# [Page excerpt]
[start]

But I felt — and what I said in that article really was that it would be way better to own stocks over the long term than to follow a policy of buying either long-term bonds or holding cash. And I knew I could make that statement and I would be eventually — I thought odds were very high — I'd be proven right on that.
But I don't like — I don't know what the stock market's going to do next week, or next month, or next year. I don't have any idea.
People always think I do. I know I don't have any idea, I don't think about it, it doesn't make any difference because Charlie and I — I can't recall a discussion we've ever had on it, basically.
But I do think over the next 10 years or 20 years, I'd much rather own equities — including U.S. equities — I'd much rather own them than cash, or I'd much rather own them than a 10 or 20-year bond. But that's partly because I'm very unenthusiastic about the alternatives.
I think equities are likely to give you some positive — modest positive — real return over time. But beyond that I really don't know anything.
CHARLIE MUNGER: That's a cheerful thought that equities are the best of a bad lot of available opportunities. (Laughter)
WARREN BUFFETT: You disagree with it?
CHARLIE MUNGER: No, I think you're right. (Laughter)
I think people should get accustomed, on average, to doing less well in their investment portfolios, in real terms.
WARREN BUFFETT: Charlie and I don't —
CHARLIE MUNGER: I think we're in for a long period of where the ordinary result is not going to be very exciting.
WARREN BUFFETT: But we like owning businesses. And we're in a position where we can own entire businesses, but we also like partial ownership of businesses.
And we want to own businesses where we really think they have some competitive advantage over time, and where we feel good about the management, and where we think the price is reasonably attractive.
I think you can find things like that now, but they aren't dramatically attractive at all. They do beat, in my view, they do beat holding cash or five, 10, or 20-year bonds.
WARREN BUFFETT: Becky?
BECKY QUICK: This question comes from John Bailer (PH), who's asking about the rating agencies. He points out that you started selling your stake in Moody's this year.
"Has the investment case for Moody's changed due to potential regulation, and if so, why not sell the position to zero?"

[end]

# [Data records]

[start]

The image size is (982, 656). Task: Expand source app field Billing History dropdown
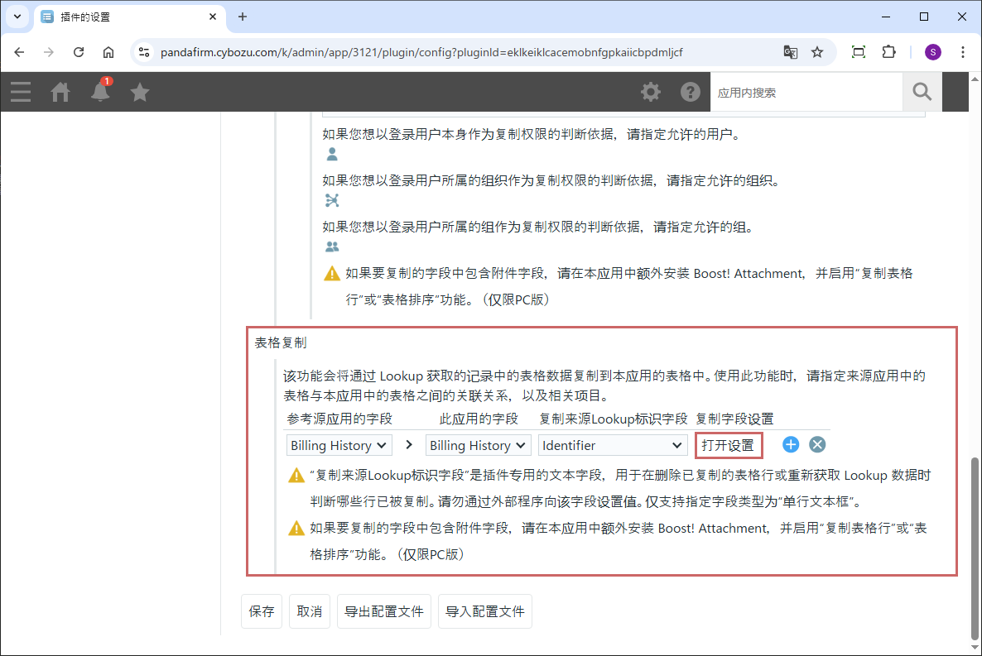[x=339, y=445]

[end]
[start]

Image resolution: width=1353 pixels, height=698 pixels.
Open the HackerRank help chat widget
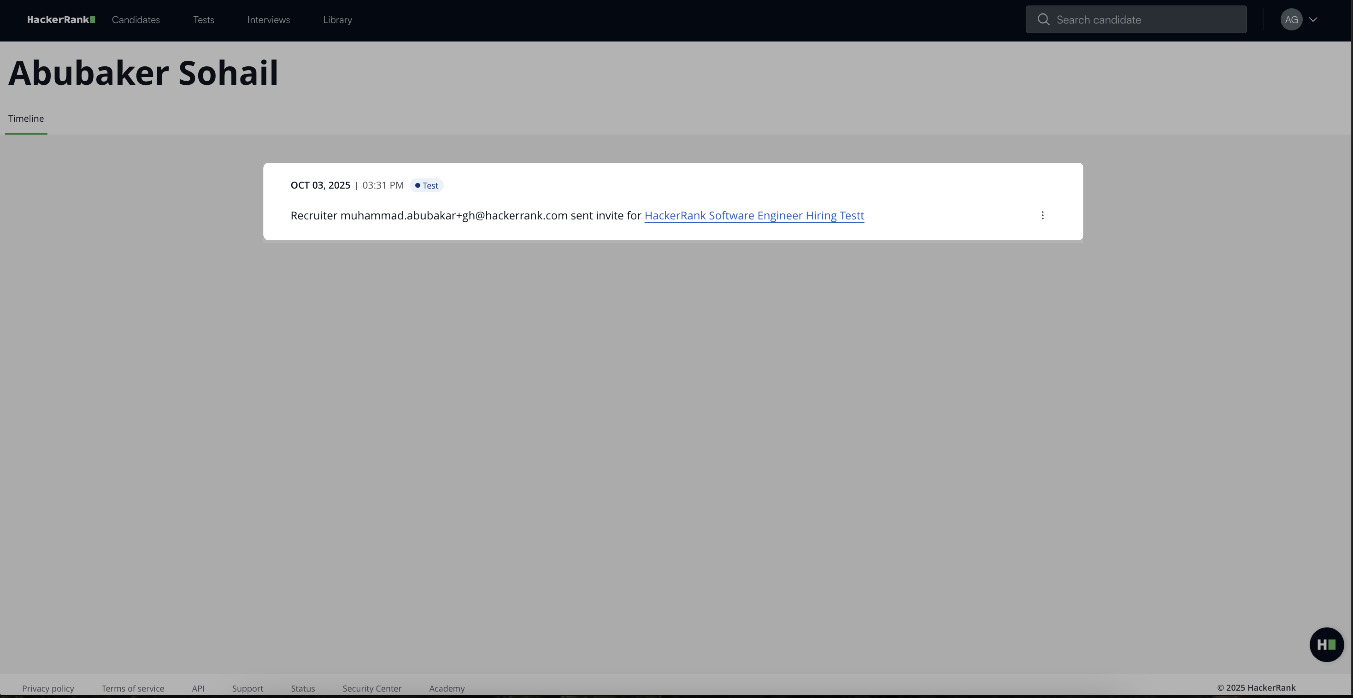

[end]

# [Short task 1]
Reproduce a passage of the investing transcript, beginning at the words "CHARLIE MUNGER: That's" and stopping after "in real terms.".
# [Short task 2]
In the investing transcript, which company's stake did the questioner point out had started being sold this year?
# [Short task 3]
For each statement, say whether it agrees with the investing transcript, answering yes or no and quoting the deciding words: (a) The first speaker claims to know what the stock market will do next year. (b) Charlie Munger agrees with the view that equities are the best of a bad lot. (c) One condition for owning a business is feeling good about its management.
Answer from the text alone; the data plays no part.

# [Complete output 1]
CHARLIE MUNGER: That's a cheerful thought that equities are the best of a bad lot of available opportunities. (Laughter)
WARREN BUFFETT: You disagree with it?
CHARLIE MUNGER: No, I think you're right. (Laughter)
I think people should get accustomed, on average, to doing less well in their investment portfolios, in real terms.

# [Complete output 2]
Moody's

# [Complete output 3]
(a) No. "I don't know what the stock market's going to do next week, or next month, or next year."
(b) Yes. "No, I think you're right."
(c) Yes. "where we feel good about the management"